Scientists have proposed potentiometric SECM with ion-selective microelectrodes as scanning probes aimed at the determination of the local activity of a number of ions including protons, chloride, sodium, potassium, and calcium [60–65]. All of these ions are of physiological importance and, although not shown to date, assessing their local concentrations in vicinity of individual living cells with scanned H⁺ -, Na⁺ -, K⁺ -, Ca²⁺ - or Cl⁻ -selective tips could be attractive. However, this review focuses on the latest efforts in developing amperometric SECM into a high-resolution electrochemical imaging tool applicable for research and development in the field of neuroscience, with special emphasis given to the local amperometric detection of chemical secretion from single secretory cells. In order to help understand the method, this chapter will first introduce the relevant features of the amperometric microelectrodes and the basic operational principles and technical concept of SECM including the amperometric feedback and the generator collector mode of imaging.
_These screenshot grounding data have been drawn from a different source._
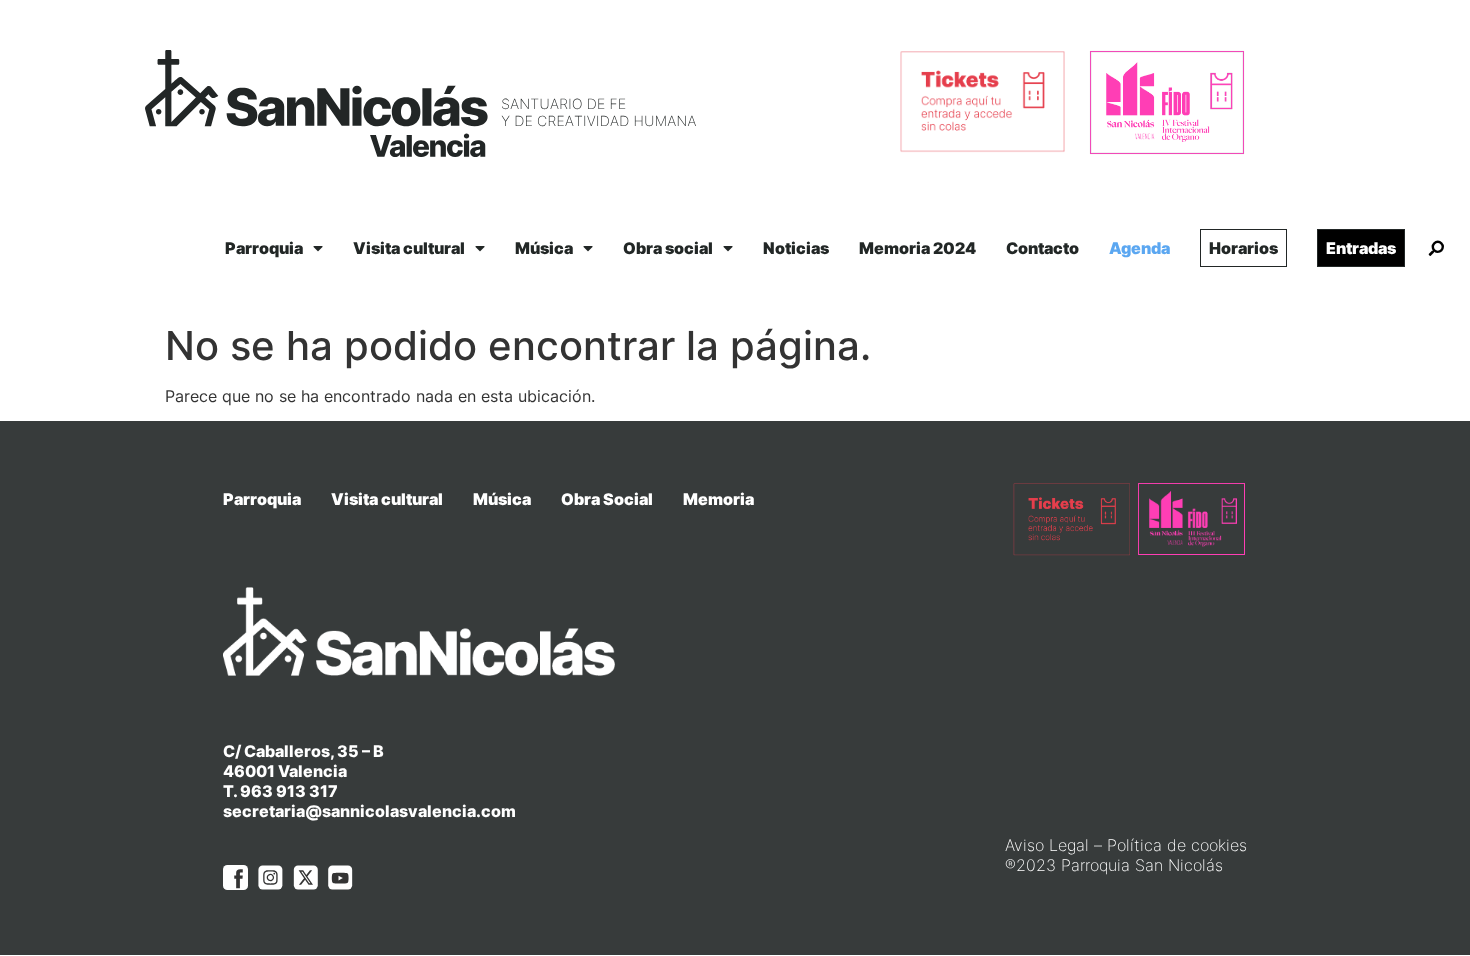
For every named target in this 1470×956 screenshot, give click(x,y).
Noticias (796, 248)
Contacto (1042, 248)
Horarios (1243, 248)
Taking into account the fragile nature of soft living cells, this chapter will discuss the limitations of the ordinary constant-height mode of SECM and present approaches for establishing a constant-distance mode. Only by using SECM in constant-distance mode, the SECM tip is forced to carefully follow the contours of the cell throughout scanning to avoid damaging the tip and the investigated biological sample. Finally, this section will present selected examples of single-cell SECM studies, which highlight the potential impact of this modern electrochemical assay in neurochemistry.